### ФРАГМЕНТ ТЕКСТА
Владислав Крапивин. Семь фунтов брамсельного ветра

Крапивин В.П. Семь фунтов брамсельного ветра: [Роман / Ил. Е.И.Стерлиговой]. — Екатеринбург: Сократ, 2003. — 367 с.: ил.

Обложка книги В.П.Крапивина «Семь фунтов брамсельного ветра»

Книги Владислава Крапивина читают преимущественно девочки, а не мальчики. Оно и понятно: ясноглазые крапивинские романтики — на редкость удачный объект для отроческой любви, этакие герои девичьих грёз, верные спутники переходного возраста. А выбор-то какой! При некотором однообразии типажей за долгую творческую жизнь писатель создал огромное количество идеальных мальчишеских характеров.

Говорят, что нарушить традицию мэтра заставила продолжительная переписка с одной читательницей-почитательницей. Как бы там ни было, к изумлению многих поклонниц и поклонников героиней своего нового романа, законченного ровно год назад, Владислав Петрович сделал девочку — семиклассницу Женю Мезенцеву. Замечу, однако, что с тем же успехом Женькой могли бы звать и мальчишку. Случайно или намеренно так вышло, судить не берусь, но и сама Женька, и её старший брат Илья, и Пашка Капитанов, и десятилетний Лоська несомненно являют собой очередные варианты идеализированного героя-ребёнка (или подростка), каких у Крапивина пруд пруди. И в этой его книжке, как и во многих других, юные друзья-приятели играют в шахматы, зачитываются Грином и Брэдбери, размышляют о многомерности и многовариантности пространства-времени, учат иностранные языки, слушают «“Юнону” и “Авось”» и заворожённо разглядывают парусные корабли на подаренных Жене монетках — полновесных английских фунтах.

### ФРАГМЕНТЫ ДАННЫХ

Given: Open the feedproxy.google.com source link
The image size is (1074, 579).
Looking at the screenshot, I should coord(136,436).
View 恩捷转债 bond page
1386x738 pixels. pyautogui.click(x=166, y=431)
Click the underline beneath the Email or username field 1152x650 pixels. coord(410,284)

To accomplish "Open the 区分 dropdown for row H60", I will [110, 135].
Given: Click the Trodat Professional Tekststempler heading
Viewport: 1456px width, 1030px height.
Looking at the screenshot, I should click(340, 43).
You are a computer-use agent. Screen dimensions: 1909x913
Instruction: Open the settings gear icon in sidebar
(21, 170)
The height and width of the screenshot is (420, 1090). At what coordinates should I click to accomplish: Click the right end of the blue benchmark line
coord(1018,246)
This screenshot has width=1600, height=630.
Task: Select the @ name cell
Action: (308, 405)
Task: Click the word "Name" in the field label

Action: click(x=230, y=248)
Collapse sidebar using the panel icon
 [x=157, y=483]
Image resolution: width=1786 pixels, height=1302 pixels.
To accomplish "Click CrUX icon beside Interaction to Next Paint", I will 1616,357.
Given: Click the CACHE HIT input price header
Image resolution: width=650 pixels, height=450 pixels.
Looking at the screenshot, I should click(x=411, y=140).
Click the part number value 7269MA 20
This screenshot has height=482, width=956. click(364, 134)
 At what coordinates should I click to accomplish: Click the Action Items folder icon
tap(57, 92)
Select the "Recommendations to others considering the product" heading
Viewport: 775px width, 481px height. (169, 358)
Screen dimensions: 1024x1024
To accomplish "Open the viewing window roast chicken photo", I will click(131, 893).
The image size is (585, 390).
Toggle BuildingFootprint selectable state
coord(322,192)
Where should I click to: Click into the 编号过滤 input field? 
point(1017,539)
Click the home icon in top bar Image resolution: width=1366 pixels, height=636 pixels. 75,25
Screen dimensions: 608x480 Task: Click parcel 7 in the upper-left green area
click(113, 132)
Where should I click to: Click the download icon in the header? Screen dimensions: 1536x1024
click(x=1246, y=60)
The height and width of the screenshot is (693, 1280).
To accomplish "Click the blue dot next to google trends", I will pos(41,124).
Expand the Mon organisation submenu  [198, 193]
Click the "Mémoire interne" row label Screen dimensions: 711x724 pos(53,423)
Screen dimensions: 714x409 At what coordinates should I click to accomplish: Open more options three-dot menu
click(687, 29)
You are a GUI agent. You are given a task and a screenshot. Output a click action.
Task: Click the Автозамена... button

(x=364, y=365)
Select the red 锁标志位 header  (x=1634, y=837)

### РАБОЧЕЕ ЗАДАНИЕ 1
Отредактируйте рецензию на роман «Семь фунтов брамсельного ветра»: приведите ее текст, начиная со слов «Обложка книги В.П.Крапивина» и заканчивая словами «идеальных мальчишеских характеров.», и замените в нем «романтики» на «мечтатели».
### РАБОЧЕЕ ЗАДАНИЕ 2
Почему, согласно рецензии на роман «Семь фунтов брамсельного ветра», книги Крапивина читают преимущественно девочки? Ответьте одним–тремя предложениями.

### ПОЛЕ ОТВЕТА 1
Обложка книги В.П.Крапивина «Семь фунтов брамсельного ветра»

Книги Владислава Крапивина читают преимущественно девочки, а не мальчики. Оно и понятно: ясноглазые крапивинские мечтатели — на редкость удачный объект для отроческой любви, этакие герои девичьих грёз, верные спутники переходного возраста. А выбор-то какой! При некотором однообразии типажей за долгую творческую жизнь писатель создал огромное количество идеальных мальчишеских характеров.

### ПОЛЕ ОТВЕТА 2
По мнению рецензента, ясноглазые крапивинские романтики — на редкость удачный объект для отроческой любви. Это своего рода герои девичьих грёз и верные спутники переходного возраста.